Egypte: 17 jihadistes tués par la police dans le Sinaï

Cet article a été aussi publié en : enEnglish (Anglais) ruРусский (Russe) arالعربية (Arabe) deDeutsch (Allemand) esEspañol (Espagnol) itItaliano (Italien) nlNederlands (Néerlandais) svSvenska (Suédois) plpolski (Polonais) pt-ptPortuguês (Portugais - du Portugal)

La police égyptienne a abattu 17 jihadistes présumés lors d’une opération dans le nord de la péninsule du Sinaï, région du nord-est de l’Egypte en proie à une insurrection depuis plusieurs années, a indiqué mardi le ministère de l’Intérieur.
Le ministère a indiqué dans un communiqué que les membres du Secteur de la sécurité nationale, disposant d’informations sur une cachette de jihadistes de Daech, avaient lancé un assaut contre cette « cache » dans le secteur d’Al-Obaidat dans la troisième section d’Al-Arish, chef-lieu de la province du Nord-Sinaï, tuant 11 « éléments terroristes ». Six fusils automatiques, des grenades et des ceintures explosives ont été retrouvés sur les lieux. Six terroristes ont réussi à s’échapper et se cacher à l’intérieur de l’une maison abandonnée située dans la région d’Al-Hoss. Mais ils ont été retrouvés et tués.
La liquidation de ces jihadistes survient deux jours après une embuscade dans le Nord-Sinaï revendiquée par l’Etat islamique et qui a fait sept morts et blessés dans les rangs de l’armée..
L’Etat islamique, très actif dans la péninsule, a également revendiqué une attaque sur un gazoduc à 80km à l’est d’al-Arich, la semaine dernière.

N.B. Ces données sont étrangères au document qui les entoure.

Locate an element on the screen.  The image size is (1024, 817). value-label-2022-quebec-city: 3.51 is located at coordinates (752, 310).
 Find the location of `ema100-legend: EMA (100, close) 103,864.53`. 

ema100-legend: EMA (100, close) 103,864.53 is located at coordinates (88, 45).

L’insurrection dans le nord du Sinaï s’est intensifiée après l’éviction par l’armée, en 2013, du président islamiste Mohamed Morsi à la suite d’importantes manifestations.

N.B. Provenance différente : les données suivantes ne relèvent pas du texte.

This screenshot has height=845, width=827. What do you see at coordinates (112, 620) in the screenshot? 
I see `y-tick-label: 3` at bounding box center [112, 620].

L’armée a lancé en février 2018 une vaste opération « antiterroriste » dans la région mais aussi dans certaines parties du désert occidental, entre la vallée du Nil et la frontière avec la Libye.
Depuis son début, environ 840 jihadistes présumés ainsi que près de 67 militaires ont été tués dans des affrontements, selon les chiffres officiels. Aucun bilan vérifié de source indépendante n’est disponible et la région est largement interdite aux journalistes.